START SOURCE DATA

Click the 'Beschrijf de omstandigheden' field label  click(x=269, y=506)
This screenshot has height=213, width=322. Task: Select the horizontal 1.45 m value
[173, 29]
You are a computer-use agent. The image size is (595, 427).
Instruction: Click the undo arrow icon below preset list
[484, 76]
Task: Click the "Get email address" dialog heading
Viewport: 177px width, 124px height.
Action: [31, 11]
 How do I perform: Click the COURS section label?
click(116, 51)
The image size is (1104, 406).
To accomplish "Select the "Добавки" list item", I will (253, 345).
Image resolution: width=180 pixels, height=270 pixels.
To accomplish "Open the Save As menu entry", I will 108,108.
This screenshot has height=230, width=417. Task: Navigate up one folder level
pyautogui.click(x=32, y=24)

END SOURCE DATA
START SOURCE DATA

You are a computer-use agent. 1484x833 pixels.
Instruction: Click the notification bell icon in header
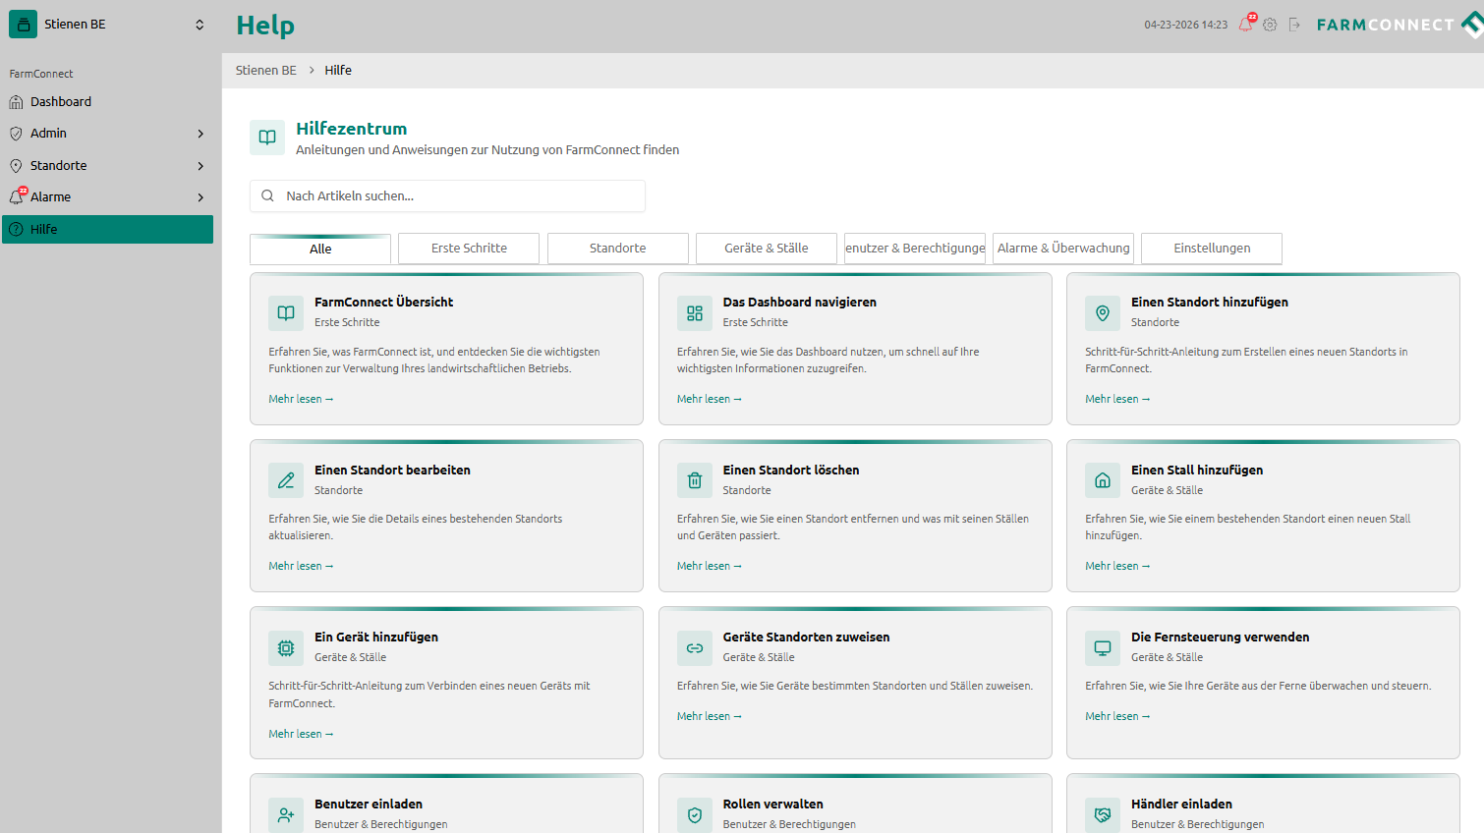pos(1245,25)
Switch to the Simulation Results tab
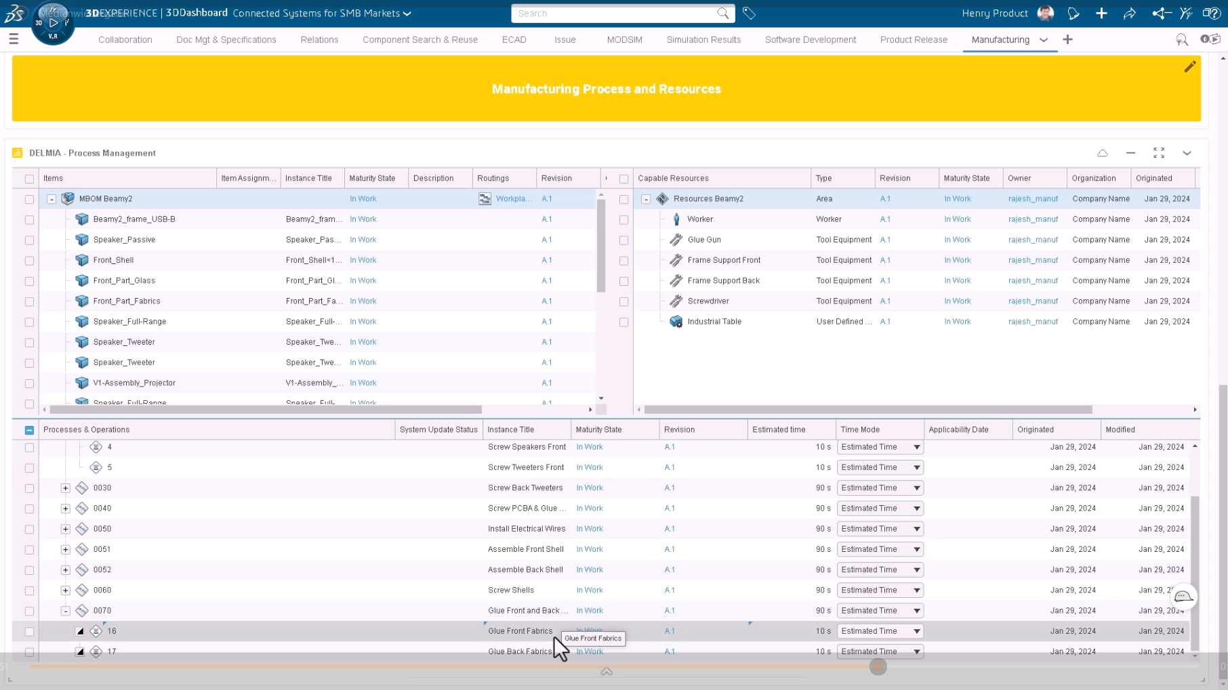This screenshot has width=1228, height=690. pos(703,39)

END SOURCE DATA

**TASK ITEM**
Once the line with "Click the 'Beschrijf" is found in the records above, print exactly that line and every line after it through the line with "You are a computer-use agent. The".

**RESPONSE TO THIS EXERCISE**
Click the 'Beschrijf de omstandigheden' field label  click(x=269, y=506)
This screenshot has height=213, width=322. Task: Select the horizontal 1.45 m value
[173, 29]
You are a computer-use agent. The image size is (595, 427).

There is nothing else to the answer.